How do you guys do it, please also mention any finger tricks used. videos would be wonderful. I'd like to be sub 3 at least.

thanks.


----------



## ExoCorsair (Aug 23, 2007)

R U2' R' U' R U2' L' U R' U' L

Both R U2' with thumb


----------



## Erik (Aug 23, 2007)

ExoCorsair said:


> R U2' R' U' R U2' L' U R' U' L
> 
> Both R U2' with thumb



iiee, that's ugly :S


----------



## tim (Aug 23, 2007)

x (U2' r' U' r U2') (R' F R' F' R2) x'

At the second part hold your cube with the left thumb at bottom. And go down with your right hand in one fluid motion (use your left index finger for F')


----------



## CorwinShiu (Aug 23, 2007)

(L' U' L) F (L' U' L) U (L F') L2 U L U

I'm so bored, i'll make a video. I'll edit this post and add it later.
http://www.youtube.com/watch?v=F8_LUNeRzeo

-How do you like actually post it, so you can watch without the link? Message me if you know how ;o Thanks-


----------



## tim (Aug 23, 2007)

CorwinShiu said:


> (L' U' L) F (L' U' L) U (L F') L2 U L U
> 
> I'm so bored, i'll make a video. I'll edit this post and add it later.
> 
> ...



You make many regrips. I also made a video showing my version of the algorithm with less regrips (1 or 2). Unfortunately i can't make a video showing the cube from my own view. I hope you get it anyway.


----------



## hdskull (Aug 24, 2007)

cin said:


> You make many regrips. I also made a video showing my version of the algorithm with less regrips (1 or 2). Unfortunately i can't make a video showing the cube from my own view. I hope you get it anyway.

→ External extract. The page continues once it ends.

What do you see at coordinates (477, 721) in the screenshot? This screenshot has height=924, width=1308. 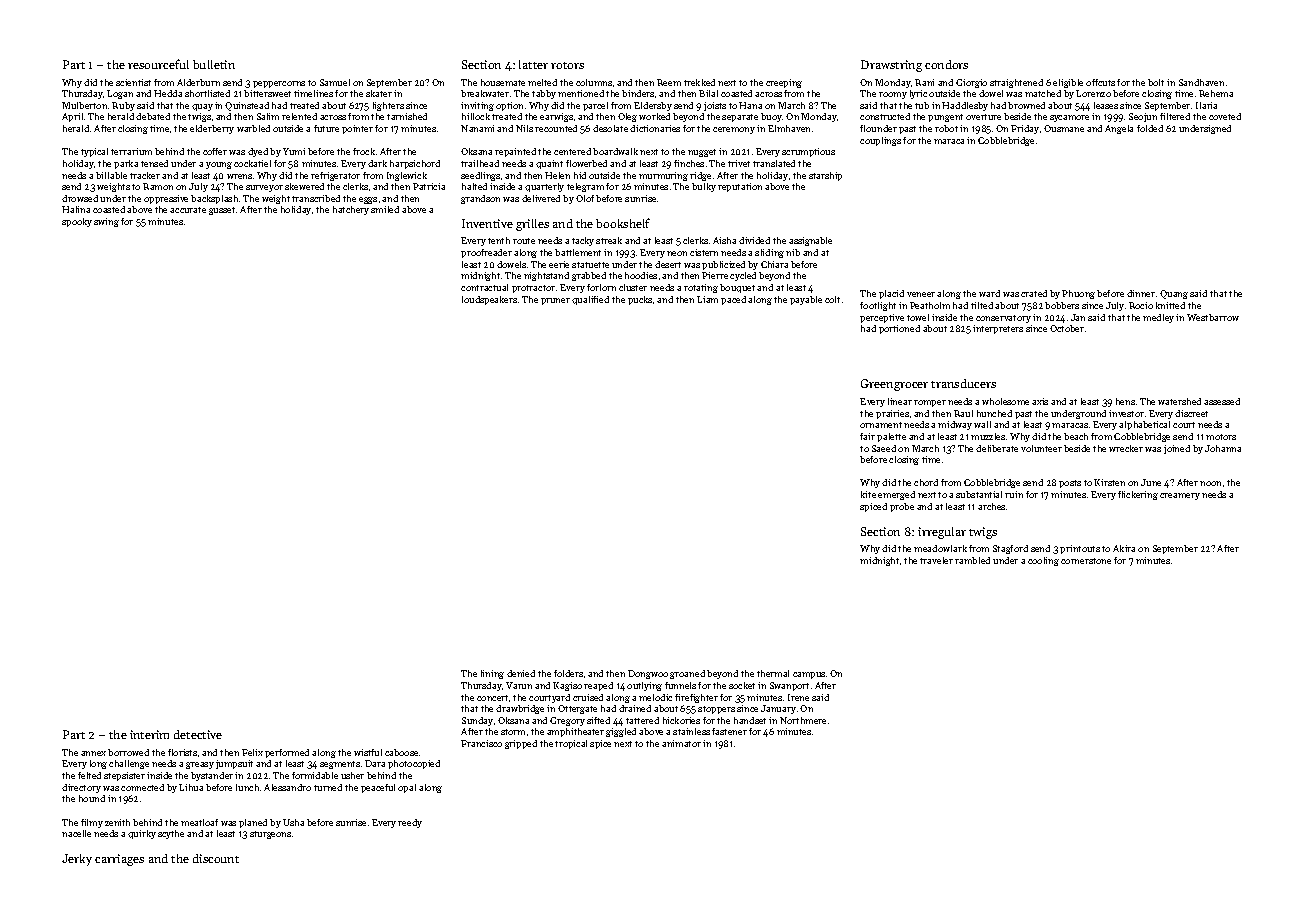 I see `Sunday` at bounding box center [477, 721].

how fast is ur J' perm ? i timed myself today, and i avg around 2.2-2.5

EDIT: we execute it the same way. haha.


----------



## ExoCorsair (Aug 24, 2007)

Er, I posted J...

R' U2 R U R' U2 L U' R U L'

I think that's faster than my J... Using the double trigger for both R' U2 and the rest of the solve pretty much one smooth motion.


----------



## hdskull (Aug 24, 2007)

Thanks for all the responses, they're really appreciated


----------



## pjk (Aug 26, 2007)

I move this here since it isn't really a tutorial. If you want to create a tutorial, please type up the tutorial/video and post it. If you have a speedcubing question (like executing a PLL), please ask here. Thanks


----------



## Lt-UnReaL (Aug 27, 2007)

I like: x' R2 u' R' u l2 x y' R' U R' U' R2


----------



## hdskull (Aug 27, 2007)

pjk said:


> I move this here since it isn't really a tutorial. If you want to create a tutorial, please type up the tutorial/video and post it. If you have a speedcubing question (like executing a PLL), please ask here. Thanks



okay sorry.


----------